The two main things that can be done with a margin account are short selling and buying options.

Short selling is the sale of shares of stock that you do not personally own. The broker essentially borrows the shares from one of its other traders and sells it on your behalf. Then at a later date, you must repurchase the shares and return them to the broker. The strategy in short selling is that you hope that the price of the stock falls so that you can buy it back for less. Look for a more detailed definition in the next issue of the financial word of the day.

When trading options, and investor has a few basic options (no pun intended). Options were created as a hedging tool, but can also be used as investments as well. Look for a more detailed definition to follow later on in the financial word of the day. With options you can choose puts or calls. Puts give you the right to sell and calls give you the right to buy. The curveball thrown in on this strategy is that options are time dated. When you purchase a particular option it comes with an expiration date. If nothing is done with the option before this date it will expire worthless. If you trade it before the expiration you can stand to make some money.

Enough with the definitions already! They will be defined in full living color soon enough!

Today I made my first options trade. I decided to purchase a February 2008 $5 put on JetBlue (JBLU) at $.75 per share. I’ll be honest here, I’m a bit of a chart trader. Take a look at this one year chart for Jet Blue. Their las uptrend was at the very beginning of 2007. It was so early in 2007 that it doesn’t even show it on this graph. Historically, stocks with charts like this typically don’t just recover overnight. With this put placement, I am willing to bet that by mid-February this trend will not have reversed itself. I see Jet Blue trading down as far as $2.50 a share before it starts to see any sort of recovery. Jet Blue (JBLU)

So we shall see how this all works out. Hopefully well. After just one day my put is trading at $.80 per share…a modest gain of $.05 per share. As a side note: Options are for 100 shares, so this $.05 per share gain turns out to be a $5 gain per option purchased.

As a final note: I am 100% for full-disclosure. Any time I make comments about a particular stock or company, I will state in plain English whether or not I have a monetary stake in the company. This way the reader won’t have to worry about me trying to pump up a stock. I will not however disclose specific monetary figures that are invested in a particular company, since this is not necessary. I will state whether or not I have a financial interest in any of the companies mentioned at the time of the article printing. It is possible that I may buy or sell a stake in the company at some point after the publishing of the article. I plan at some point creating an entire page devoted to what securities I currently own, so that I can be as open with this information as possible.

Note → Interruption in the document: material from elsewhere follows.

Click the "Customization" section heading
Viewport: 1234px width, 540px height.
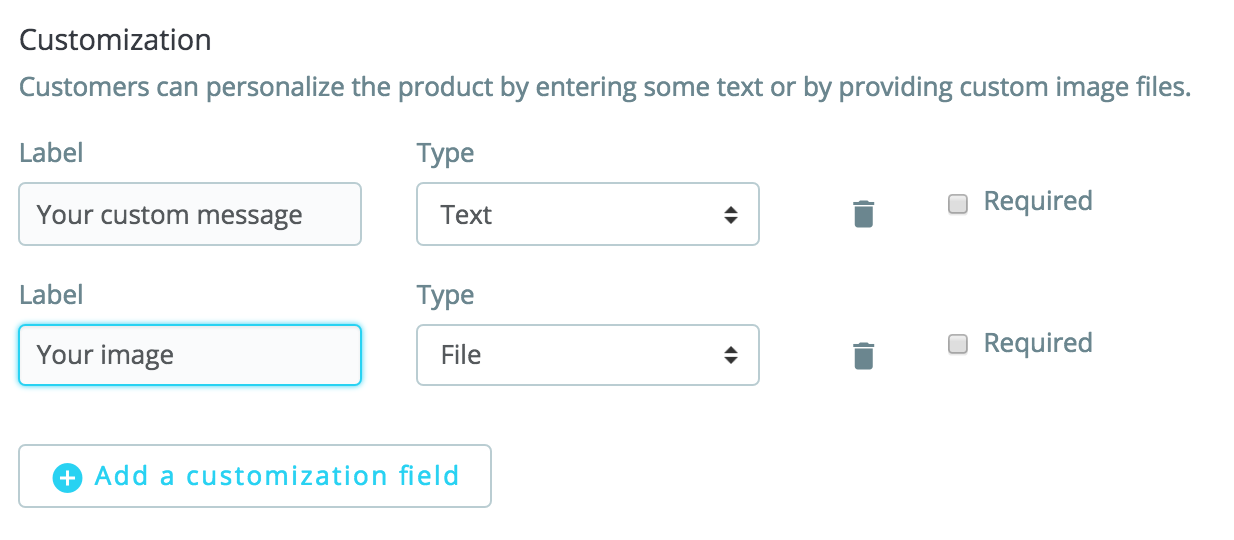pyautogui.click(x=115, y=40)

Additional note on 2/21/2008: Today when I came home from work I found an envelope from Optionshouse waiting for me. Enclosed was my monthly statement, something that I totally did not expect to be receiving from a discount broker like Optionshouse.com. All in all it included a detailed transaction history, a correspondent notice about 1099 forms, and another letter that covered Anti-Money Laundering, privacy policy, a margin disclosure statement, a day trading risk disclosure statement, and an extended hours trading risk disclosure. All in all, I must say that I am very impressed that they sent me all of this. As a final note, their money market account for uninvested cash is paying a lovely 3.64% right now.

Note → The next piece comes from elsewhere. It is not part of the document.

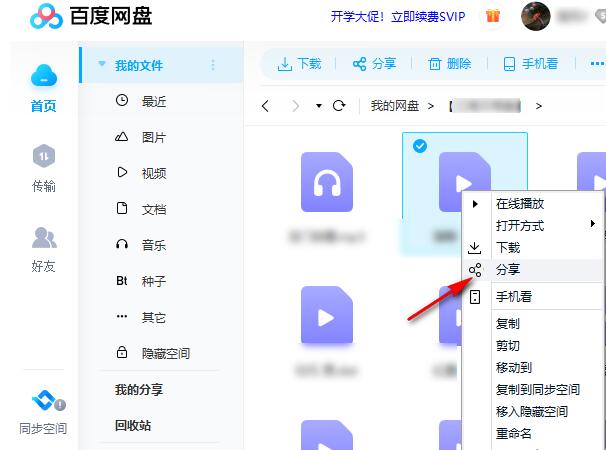This screenshot has height=450, width=607.
Task: Open 隐藏空间 in the sidebar
Action: coord(165,353)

Additional note on 3/09/2008: So I am beginning to find out that trading options are a little bit trickier that I had initially imagined. I think I would be better off just shorting stocks. I have no problem picking the ones that are going to go down, it is just that whole time decay thing about the options that is getting to me. Ideally I would like to work with a longer time period, but I can’t justify paying the extra premium for it. On a better note, I have just found my first winning option in Radio Shack (RSH). This company shot up about 22% right after its’ earnings report a week or so ago, but ever since it has been falling. Keep falling Radio Shack, I’m loving it right now!!!